The Board also approved a separation agreement in connection with the departure of its Chief Executive Officer, Jason Meyenburg (the "Separation Agreement"). Mr. Meyenburg's last date of employment with the Company as its President and Chief Executive Officer is February 28, 2022 (the "Separation Date"). Mr. Meyenburg will no longer serve as a director of the Company, effective as of February 28, 2022. Mr. Meyenburg's resignation from the Board was not due to any disagreement with the Company's operations, policies or practices. Pursuant to the Separation Agreement, Mr. Meyenburg is entitled to receive (i) an amount equal to twelve (12) months of his base salary, (ii) a pro rata portion of his target bonus (as defined in his employment agreement) for 2022 (the calendar year in which the last day of his employment occurs), and (iii) monthly COBRA premiums paid by the Company until the earlier of (a) twelve (12) months from the Separation Date, (b) the date Mr. Meyenburg becomes eligible for health insurance through another employer, or (c) the cessation of Mr. Meyenburg's continuation coverage rights under COBRA. The Separation Agreement also contains a reaffirmation of Mr. Meyenburg's confidentiality and restrictive covenant obligations to the Company and a general release of claims by Mr. Meyenburg. Mr. Meyenburg will continue to contribute to the Company in an advisory role for a period of time following the Separation Date, during which time he will continue to vest in his existing equity awards. In addition, Mr. Meyenburg may exercise his vested stock options until 180 days after the termination of his advisory role, or the original expiration date of such stock options, if earlier.

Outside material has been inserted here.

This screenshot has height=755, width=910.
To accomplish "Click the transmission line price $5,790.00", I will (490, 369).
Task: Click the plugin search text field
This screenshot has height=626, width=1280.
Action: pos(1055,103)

The foregoing summary does not purport to be complete and is qualified in its entirety by the Separation Agreement, a copy of which is attached hereto as Exhibit 10.1 and is incorporated herein by reference.

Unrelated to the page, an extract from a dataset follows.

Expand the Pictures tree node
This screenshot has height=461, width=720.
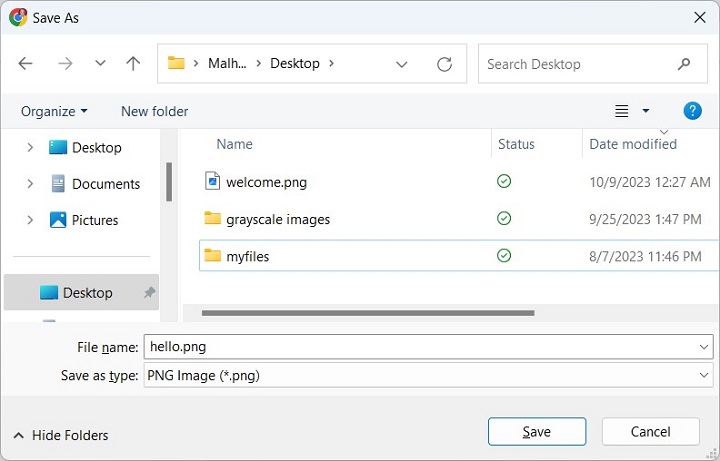pos(30,220)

Appointment of Interim President and CEO 

In connection with Mr. Meyenburg's departure, the Board appointed Dr. Georges Gemayel, the Company's current Executive Chair, to serve as Interim President and Chief Executive Officer, effective as of February 28, 2022. Dr. Gemayel will continue to serve as a member and Chair of the Board. Biographical information regarding Dr. Gemayel is contained in and incorporated herein by reference from the Company's definitive proxy statement filed with the Securities and Exchange Commission on August 17, 2021.

Dr. Gemayel does not have any family relationships with any of the Company's directors or executive officers. The terms of Dr. Gemayel's employment with the Company are set forth in the Employment Agreement by and between the Company and Dr. Gemayel, dated November 15, 2021, filed with the Securities and Exchange Commission on November 15, 2021.